Persistence

In the previous section we covered some interesting ways to dynamically send data out of an organization. What if instead of dynamically sending data there was a desire to have more control over someones Office 365 account even if they change there password.

The request trigger perfectly helps to facilitate this capability. Once completed the request trigger provides a URL that can be used to start the flow. The URL will looks similar to this one:

https://prod-57.westus.logic.azure.com:443/workflows/.../triggers/manual/paths/
invoke?api-version=2016-06-01&sp=%2Ftriggers%2Fmanual%2Frun&sv=1.0&sig=...

The listener supports multiple request types including: Get, Put, Post, Patch, Delete. Custom request types can also be used.

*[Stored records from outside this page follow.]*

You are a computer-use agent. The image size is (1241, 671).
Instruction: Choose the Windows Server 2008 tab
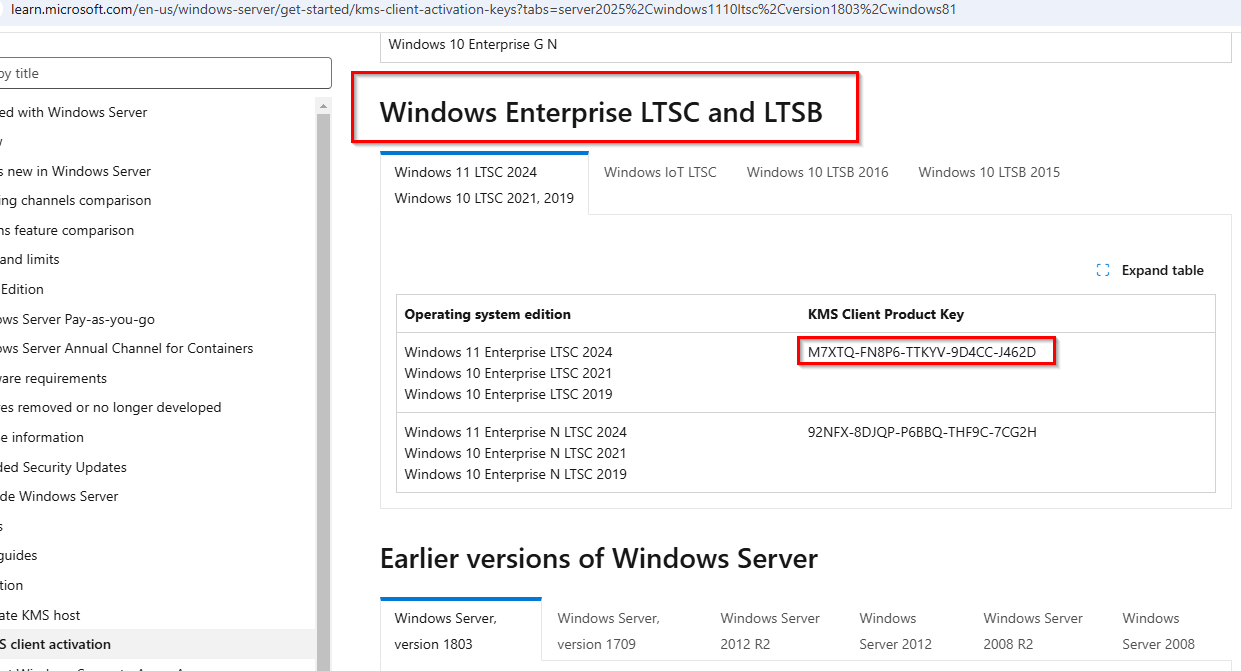pyautogui.click(x=1158, y=631)
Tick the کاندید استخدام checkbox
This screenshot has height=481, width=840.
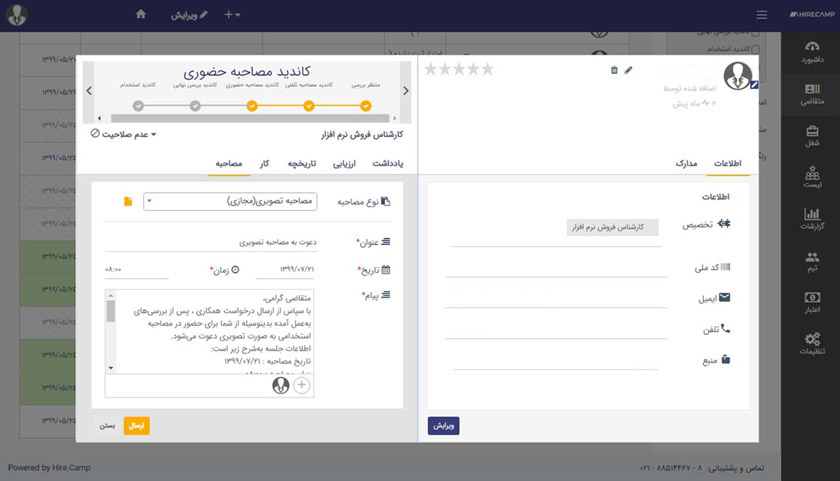point(755,49)
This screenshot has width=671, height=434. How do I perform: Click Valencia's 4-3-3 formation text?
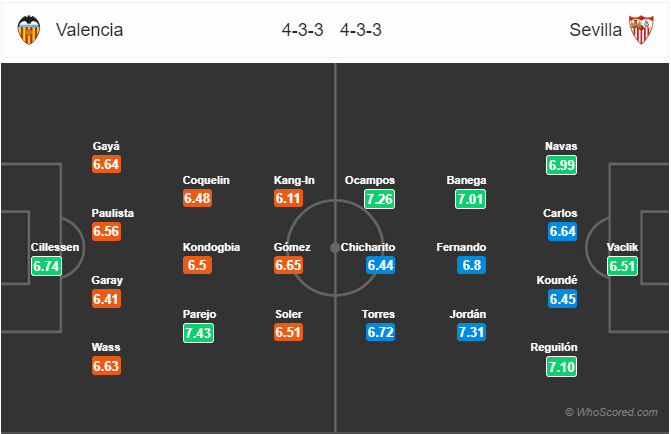302,30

The listener is waiting for JSON data. The easiest thing that I've found is to paste in a sample JSON payload and let Flow automatically format it in a way that it understands.

Doing it this way allows for Flow to understand and read the Keys and allow these fields to be select-able in the action triggers later within the flow. Flow will convert the JSON into something like this:

Now that the trigger is defined a connector needs built. For this example we're going to use the One Drive connector:

The variables are all defined based on the content that is passed from the JSON request. Once saved this Flow allows us to send a POST request to a custom Azure URL and based upon the data we pass in, it will create a file in one drive where ever we want it to go, with any name we want, and filled with our content.

With the right connectors this allows an attacker to establish persistent access to pretty much someones entire Office 365 account. This access lives on after a password has been changed.